Problems of context aren’t always intentional on social media. Posts commonly leave out essential information, not adequately detailing the parties involved, the events, where these events happen, or even when. Yet they become the basis of people’s opinions on important topics.

The term “fake news” was popularized by US President Donald Trump to express contempt for the misinformation and political bias that manifested in mainstream media, but with the advent of AI-generated content, the problem of fake news has graduated to a new level.

Writing false information can sway people, but now anyone can also create convincing photographic and video evidence to generate events out of whole cloth. During the Israel-Hamas War, X turned into a veritable “A-I Jazeera” with AI-generated pictures posted by supposed Gaza journalists documenting alleged Israeli atrocities. The pedigree of these supposed Gazan sources was only the tip of the iceberg.

These issues are probably more pronounced on other social media platforms of dubious ownership or demographics more susceptible to AI-generated fakery.

EXERCISE REQUIREMENTS.
- 1) Summarize the passage on social media misinformation in two sentences.
- 2) According to the passage on social media misinformation, who popularized the term "fake news"?
- 3) Supply a continuation of the passage on social media misinformation, starting after its final sentence.
The records below this note come from a different source than the passage above.

EXCERPTED RECORDS.
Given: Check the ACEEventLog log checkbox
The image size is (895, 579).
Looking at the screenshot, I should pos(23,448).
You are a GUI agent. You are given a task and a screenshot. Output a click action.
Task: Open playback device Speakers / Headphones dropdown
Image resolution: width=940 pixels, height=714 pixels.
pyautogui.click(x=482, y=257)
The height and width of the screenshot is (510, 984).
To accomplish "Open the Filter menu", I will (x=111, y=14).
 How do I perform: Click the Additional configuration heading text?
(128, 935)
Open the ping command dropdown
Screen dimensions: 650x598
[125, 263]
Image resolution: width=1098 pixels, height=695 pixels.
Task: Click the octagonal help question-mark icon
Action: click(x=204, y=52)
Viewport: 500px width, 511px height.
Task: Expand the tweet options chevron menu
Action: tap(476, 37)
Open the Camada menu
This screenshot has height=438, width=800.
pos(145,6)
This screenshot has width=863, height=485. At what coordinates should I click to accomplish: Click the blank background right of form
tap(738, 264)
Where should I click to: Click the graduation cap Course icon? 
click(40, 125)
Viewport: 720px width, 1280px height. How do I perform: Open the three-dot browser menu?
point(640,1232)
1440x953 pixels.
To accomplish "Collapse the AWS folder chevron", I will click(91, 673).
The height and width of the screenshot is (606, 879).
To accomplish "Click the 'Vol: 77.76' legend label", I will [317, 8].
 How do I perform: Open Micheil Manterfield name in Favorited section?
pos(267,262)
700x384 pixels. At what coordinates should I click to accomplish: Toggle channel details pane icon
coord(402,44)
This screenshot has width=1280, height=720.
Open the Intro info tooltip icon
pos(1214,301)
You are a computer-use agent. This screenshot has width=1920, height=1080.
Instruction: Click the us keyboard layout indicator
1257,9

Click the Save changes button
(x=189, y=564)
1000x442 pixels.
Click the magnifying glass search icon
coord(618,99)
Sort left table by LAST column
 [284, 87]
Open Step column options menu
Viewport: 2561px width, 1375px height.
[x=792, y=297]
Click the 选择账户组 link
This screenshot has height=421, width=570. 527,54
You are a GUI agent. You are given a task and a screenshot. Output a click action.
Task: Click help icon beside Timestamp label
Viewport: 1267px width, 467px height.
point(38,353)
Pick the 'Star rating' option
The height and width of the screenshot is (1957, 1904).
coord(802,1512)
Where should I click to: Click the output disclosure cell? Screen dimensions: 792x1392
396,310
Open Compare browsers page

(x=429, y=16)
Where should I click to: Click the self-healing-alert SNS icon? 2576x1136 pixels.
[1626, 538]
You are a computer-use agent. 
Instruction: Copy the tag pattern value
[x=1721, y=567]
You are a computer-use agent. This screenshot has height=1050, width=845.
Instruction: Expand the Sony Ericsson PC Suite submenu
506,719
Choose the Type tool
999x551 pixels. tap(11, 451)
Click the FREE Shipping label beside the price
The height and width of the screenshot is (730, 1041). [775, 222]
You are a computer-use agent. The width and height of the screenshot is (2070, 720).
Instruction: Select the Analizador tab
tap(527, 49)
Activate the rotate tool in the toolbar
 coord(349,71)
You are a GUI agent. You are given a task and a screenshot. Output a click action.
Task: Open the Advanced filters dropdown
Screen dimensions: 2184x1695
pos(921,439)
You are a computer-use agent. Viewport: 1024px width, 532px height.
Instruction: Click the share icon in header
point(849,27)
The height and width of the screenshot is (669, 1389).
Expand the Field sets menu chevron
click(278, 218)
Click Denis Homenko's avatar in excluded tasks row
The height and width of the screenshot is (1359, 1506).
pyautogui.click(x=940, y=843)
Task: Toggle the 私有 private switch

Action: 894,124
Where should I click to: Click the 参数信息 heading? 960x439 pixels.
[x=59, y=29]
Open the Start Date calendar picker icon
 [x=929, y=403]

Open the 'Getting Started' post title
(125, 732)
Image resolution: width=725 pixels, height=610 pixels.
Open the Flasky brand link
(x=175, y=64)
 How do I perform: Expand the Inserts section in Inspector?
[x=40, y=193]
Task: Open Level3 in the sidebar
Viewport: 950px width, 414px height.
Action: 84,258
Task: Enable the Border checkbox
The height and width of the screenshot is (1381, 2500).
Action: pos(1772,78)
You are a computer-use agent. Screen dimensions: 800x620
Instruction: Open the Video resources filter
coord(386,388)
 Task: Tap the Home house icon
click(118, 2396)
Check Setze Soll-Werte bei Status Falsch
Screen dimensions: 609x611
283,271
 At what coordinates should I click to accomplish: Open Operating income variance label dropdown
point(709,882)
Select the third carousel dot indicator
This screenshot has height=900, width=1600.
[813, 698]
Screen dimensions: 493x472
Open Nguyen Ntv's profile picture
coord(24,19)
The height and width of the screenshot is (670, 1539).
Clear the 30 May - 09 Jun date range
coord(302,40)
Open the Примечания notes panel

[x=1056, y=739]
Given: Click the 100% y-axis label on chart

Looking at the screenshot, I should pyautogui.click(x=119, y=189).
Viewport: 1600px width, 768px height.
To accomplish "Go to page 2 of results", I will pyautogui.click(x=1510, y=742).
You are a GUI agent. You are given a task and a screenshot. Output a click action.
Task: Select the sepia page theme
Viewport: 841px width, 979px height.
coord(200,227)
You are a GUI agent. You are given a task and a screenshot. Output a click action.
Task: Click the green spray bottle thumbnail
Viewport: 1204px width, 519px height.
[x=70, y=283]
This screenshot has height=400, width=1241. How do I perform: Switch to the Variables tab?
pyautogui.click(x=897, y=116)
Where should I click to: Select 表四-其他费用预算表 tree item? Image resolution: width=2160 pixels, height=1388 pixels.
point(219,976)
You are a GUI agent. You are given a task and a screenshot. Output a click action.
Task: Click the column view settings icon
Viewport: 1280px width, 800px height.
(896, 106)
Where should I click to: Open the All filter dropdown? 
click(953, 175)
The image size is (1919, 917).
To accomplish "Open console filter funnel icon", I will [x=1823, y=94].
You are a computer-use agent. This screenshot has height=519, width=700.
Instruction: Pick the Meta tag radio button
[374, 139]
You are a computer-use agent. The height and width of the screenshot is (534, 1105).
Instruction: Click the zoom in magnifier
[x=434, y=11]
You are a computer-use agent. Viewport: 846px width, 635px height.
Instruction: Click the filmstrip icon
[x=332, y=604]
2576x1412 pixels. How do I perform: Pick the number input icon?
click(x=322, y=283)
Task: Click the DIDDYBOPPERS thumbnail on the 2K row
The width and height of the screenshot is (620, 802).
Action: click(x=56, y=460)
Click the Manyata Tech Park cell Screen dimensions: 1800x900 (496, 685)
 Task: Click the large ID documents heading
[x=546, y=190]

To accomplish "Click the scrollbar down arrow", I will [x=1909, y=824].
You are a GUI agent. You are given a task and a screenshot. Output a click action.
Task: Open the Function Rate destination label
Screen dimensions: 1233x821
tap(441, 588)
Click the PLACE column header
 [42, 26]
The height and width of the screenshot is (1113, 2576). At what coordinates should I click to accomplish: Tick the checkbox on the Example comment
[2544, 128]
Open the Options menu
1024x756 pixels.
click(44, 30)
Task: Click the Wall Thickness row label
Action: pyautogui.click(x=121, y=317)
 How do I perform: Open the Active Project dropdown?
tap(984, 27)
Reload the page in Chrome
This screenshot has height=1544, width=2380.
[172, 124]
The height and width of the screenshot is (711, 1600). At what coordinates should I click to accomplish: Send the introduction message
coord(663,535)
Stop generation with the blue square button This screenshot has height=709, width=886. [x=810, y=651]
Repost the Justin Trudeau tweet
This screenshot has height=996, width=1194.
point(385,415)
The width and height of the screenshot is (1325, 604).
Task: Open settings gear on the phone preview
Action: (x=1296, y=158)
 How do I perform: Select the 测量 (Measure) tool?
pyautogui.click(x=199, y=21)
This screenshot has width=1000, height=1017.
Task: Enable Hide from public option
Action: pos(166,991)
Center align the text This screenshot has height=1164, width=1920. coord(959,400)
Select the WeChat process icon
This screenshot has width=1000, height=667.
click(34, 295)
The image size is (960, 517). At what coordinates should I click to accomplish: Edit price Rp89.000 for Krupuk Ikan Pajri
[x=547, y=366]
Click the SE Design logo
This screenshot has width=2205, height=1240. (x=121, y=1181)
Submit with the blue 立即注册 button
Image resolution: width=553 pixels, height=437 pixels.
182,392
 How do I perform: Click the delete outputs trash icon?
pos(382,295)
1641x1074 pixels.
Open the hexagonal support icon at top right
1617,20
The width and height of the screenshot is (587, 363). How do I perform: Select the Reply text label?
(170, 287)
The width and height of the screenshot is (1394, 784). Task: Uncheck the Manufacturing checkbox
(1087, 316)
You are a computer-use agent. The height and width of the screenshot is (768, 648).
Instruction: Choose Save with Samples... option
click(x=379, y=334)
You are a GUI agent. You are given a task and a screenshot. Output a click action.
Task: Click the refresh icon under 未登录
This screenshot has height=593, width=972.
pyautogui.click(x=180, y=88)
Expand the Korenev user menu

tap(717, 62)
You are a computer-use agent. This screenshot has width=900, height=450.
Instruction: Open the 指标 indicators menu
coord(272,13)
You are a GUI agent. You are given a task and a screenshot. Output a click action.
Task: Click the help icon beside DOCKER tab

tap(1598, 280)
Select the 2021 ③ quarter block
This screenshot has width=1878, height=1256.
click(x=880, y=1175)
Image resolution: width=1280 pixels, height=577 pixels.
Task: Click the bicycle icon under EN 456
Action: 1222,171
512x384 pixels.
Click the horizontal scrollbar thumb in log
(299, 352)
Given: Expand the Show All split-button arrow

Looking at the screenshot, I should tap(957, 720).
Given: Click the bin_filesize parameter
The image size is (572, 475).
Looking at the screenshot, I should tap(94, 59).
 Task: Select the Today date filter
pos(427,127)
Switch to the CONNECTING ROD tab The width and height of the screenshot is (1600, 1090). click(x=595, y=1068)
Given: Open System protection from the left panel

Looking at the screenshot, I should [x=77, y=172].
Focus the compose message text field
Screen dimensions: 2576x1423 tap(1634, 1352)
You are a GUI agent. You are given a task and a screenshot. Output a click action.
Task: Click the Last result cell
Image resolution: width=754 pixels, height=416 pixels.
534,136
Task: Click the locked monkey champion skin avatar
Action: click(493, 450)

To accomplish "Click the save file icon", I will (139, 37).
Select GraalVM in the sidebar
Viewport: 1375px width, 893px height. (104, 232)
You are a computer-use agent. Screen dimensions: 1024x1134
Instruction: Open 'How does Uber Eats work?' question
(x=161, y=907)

RESULTS BY TASK.
- 1) Social media posts often leave out essential context, yet they become the basis of people's opinions on important topics. AI-generated content has taken fake news to a new level, since anyone can now fabricate convincing photographic and video evidence, as happened on X during the Israel-Hamas War.

- 2) US President Donald Trump.

- 3)
In addition to the location feature, X also has community notes to fact-check. Bier said on his platform that the product team planned to “provide many more ways for users to verify the authenticity of the content they see on X.”

The outrage in response to the location-feature’s revelations demonstrates some degree of broken trust in aspects of the “town square.”

This trust was largely blind, with people swinging from one extreme to another. Those same people who ran from legacy media because of disinformation and dishonesty ran into the arms of influencers and anonymous news-slop accounts, many of which might be even more blatantly dishonest and disinformative. The result was a warped [theoretical physicist Murray Gell-Mann’s] “Gell-Mann amnesia effect” (doubting one source for good reason but not applying that reasoning to others) amplified along the greater legion of individual posts of myriads of accounts.

Media literacy and criticism have not sufficiently transferred.

With some users declaring in broad strokes that everything of a certain online ideological brand is fake, there is the same type of reflexive backlash that has occurred with mainstream media.

Media literacy and the general balance of the media landscape is more of a problem than X or any particular platform. Rather than swinging to another polar opposite, personal responsibility needs to be a recognized factor in news consumption.

The mainstream media, for better or worse, can no longer act as a gatekeeper.

Everyone is their own gatekeeper, and they may need to be taught from an early age how to scrutinize any source or report, be it from The Jerusalem Post or any of the anonymous “censored” news channels on X. A new media ecosystem is emerging in which independent media, legacy media, and crowdsourced citizen journalism all have a part to play.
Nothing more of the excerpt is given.